WORK REQUEST.
Quote the records that follow in full and exactly; leave out the pictures.

DATA TO EXAMINE.

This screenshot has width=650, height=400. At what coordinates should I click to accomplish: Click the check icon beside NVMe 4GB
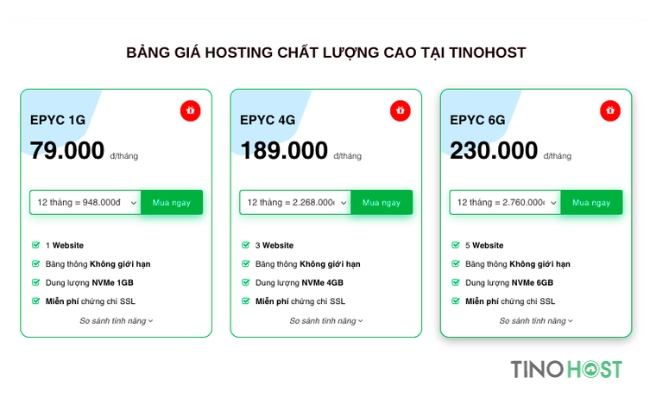(x=246, y=282)

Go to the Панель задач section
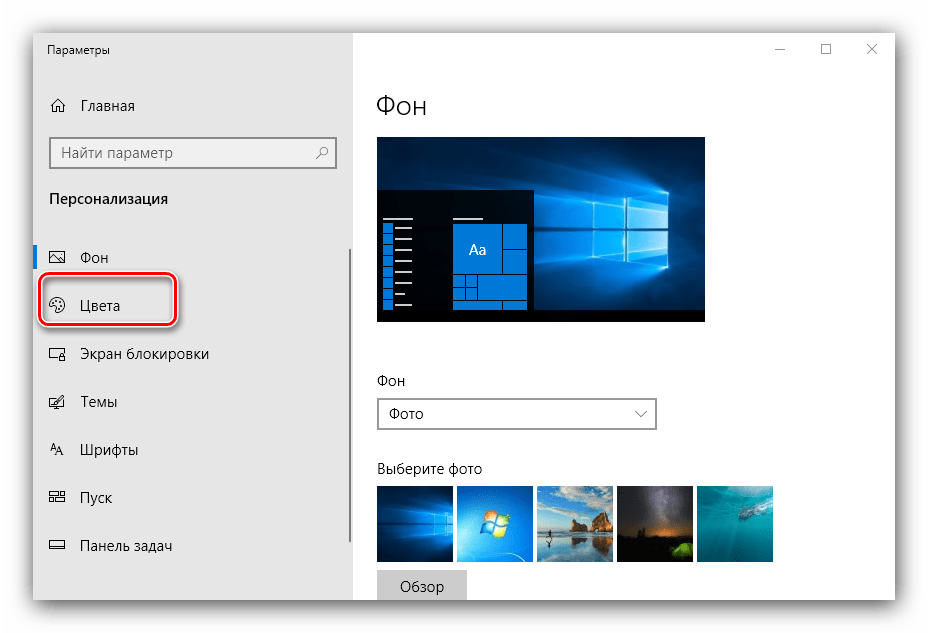point(126,546)
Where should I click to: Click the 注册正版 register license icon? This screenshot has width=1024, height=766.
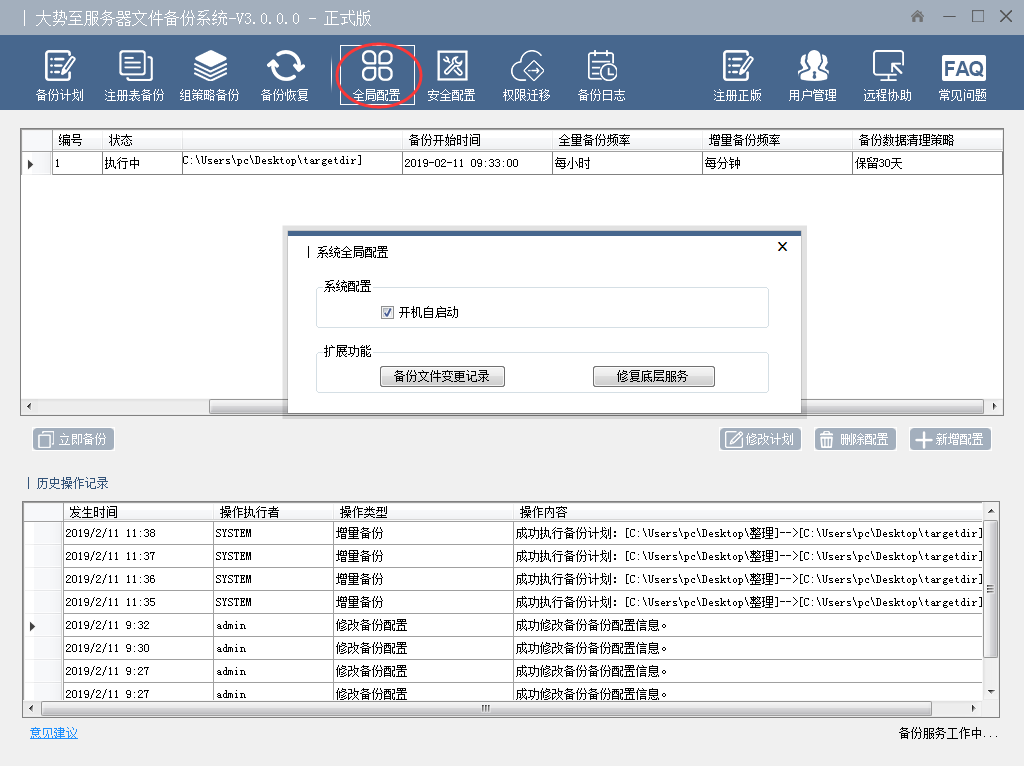click(737, 75)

COMPLETED EXERCISE.
This screenshot has width=650, height=400. At what coordinates should I click to accomplish: Click the check icon beside NVMe 4GB
(x=246, y=282)

Go to the Панель задач section
point(126,546)
Where should I click to: Click the 注册正版 register license icon? This screenshot has width=1024, height=766.
click(737, 75)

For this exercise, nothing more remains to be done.